Ekspresi keberpihakan terhadap isu kemanusiaan boleh dilakukan siapapun termasuk oleh seorang jurnalis. Namun, bagi seorang jurnalis, karya yang dihasilkan harus tetap mengikuti kaidah dan etika pers.
Demikian disampaikan Wakil Ketua Dewan Pers Agung Dharmajaya dalam keterangannya kepada redaksi Minggu malam (29/8).
Pernyataan ini dikirimkan Agung untuk meluruskan pemberitaan sebelumnya di Tempo yang mengatakan dirinya menilai penggunaan syal bermotif bendera Palestina oleh presenter TVOne merupakan pelanggaran etika jurnalistik.
Presenter TVOne tersebut mengenakan syal bendera Palestina saat membacakan berita demonstrasi “Bela Baitul Maqdis” di depan Kedubes AS di Jakarta, Sabtu (28/10).
“Rekan-rekan wartawan terkait dengan berita saya di Tempo, saya ingin menyampaikan bahwa yang saya maksud bukan melanggar kode etik. Dikatakan melanggar jika karya jurnalistiknya tidak memenuhi unsur kode etik jurnalistik,” urai Agung.
Dia menegaskan bahwa dalam kasus syal bendera Palestina yang dikenakan presenter TVOne tidak ada kaitannya dengan karya jurnalistik.
“(Itu) hanya pemakaian syal (bendera Palestina oleh) presenter,” ujarnya sambil menambahkan bahwa bendera Palestina bukan simbol keagamaan.
Kasus presenter TVOne memakai syal bendera Palestina ini sedang ramai dibicarakan di jejaring media sosial.
“Saya menilai, pelanggaran etik bisa diukur dari karya jurnalistik, bukan dari simbol (yang dikenakan). Apakah karya jurnalistik yang disajikan sesuai dengan kode etik jurnalistik, atau tidak?” sambungnya.
Agung sekali lagi menegaskan bahwa keberpihakan seorang jurnalis dalam isu kemanusiaan bukan sebuah masalah.

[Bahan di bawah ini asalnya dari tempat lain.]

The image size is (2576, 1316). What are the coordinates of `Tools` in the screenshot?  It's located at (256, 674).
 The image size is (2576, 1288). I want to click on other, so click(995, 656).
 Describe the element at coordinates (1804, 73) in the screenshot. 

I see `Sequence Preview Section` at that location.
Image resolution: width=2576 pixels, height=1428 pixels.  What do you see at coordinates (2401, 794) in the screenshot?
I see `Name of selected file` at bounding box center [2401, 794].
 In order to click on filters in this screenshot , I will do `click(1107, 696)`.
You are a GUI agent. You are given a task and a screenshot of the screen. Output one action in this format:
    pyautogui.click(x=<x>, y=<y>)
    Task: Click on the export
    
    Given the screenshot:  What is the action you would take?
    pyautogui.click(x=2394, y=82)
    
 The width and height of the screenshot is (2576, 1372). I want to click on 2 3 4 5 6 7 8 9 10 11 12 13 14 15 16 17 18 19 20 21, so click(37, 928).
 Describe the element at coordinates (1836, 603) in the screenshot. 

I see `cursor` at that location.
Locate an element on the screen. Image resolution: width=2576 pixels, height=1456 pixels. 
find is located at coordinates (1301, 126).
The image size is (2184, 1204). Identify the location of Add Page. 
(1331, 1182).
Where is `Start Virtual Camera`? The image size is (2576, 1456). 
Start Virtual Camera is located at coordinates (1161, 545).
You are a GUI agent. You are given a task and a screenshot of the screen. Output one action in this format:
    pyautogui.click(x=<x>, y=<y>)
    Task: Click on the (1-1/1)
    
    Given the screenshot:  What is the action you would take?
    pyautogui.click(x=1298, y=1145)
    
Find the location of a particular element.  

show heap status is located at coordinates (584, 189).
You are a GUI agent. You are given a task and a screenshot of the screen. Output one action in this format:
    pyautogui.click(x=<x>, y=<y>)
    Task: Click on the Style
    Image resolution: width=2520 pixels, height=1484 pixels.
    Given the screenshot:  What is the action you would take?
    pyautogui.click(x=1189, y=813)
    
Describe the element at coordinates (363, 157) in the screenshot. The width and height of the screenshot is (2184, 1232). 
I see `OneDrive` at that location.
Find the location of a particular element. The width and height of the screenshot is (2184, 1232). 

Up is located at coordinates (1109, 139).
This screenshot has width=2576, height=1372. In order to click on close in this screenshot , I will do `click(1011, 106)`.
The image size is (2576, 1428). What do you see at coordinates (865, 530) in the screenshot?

Hal yang penting, sambungnya, konten berita harus berimbang, terverifikasi, dan lain sebagainya.
“Kecuali TVOne, misalkan, presenternya mengajak dalam narasi menyertakan personal narative atau opinion,” demikian Agung Dharmajaya yang juga Ketua Dewan Pakar Jaringan Media Siber Indonesia (JMSI).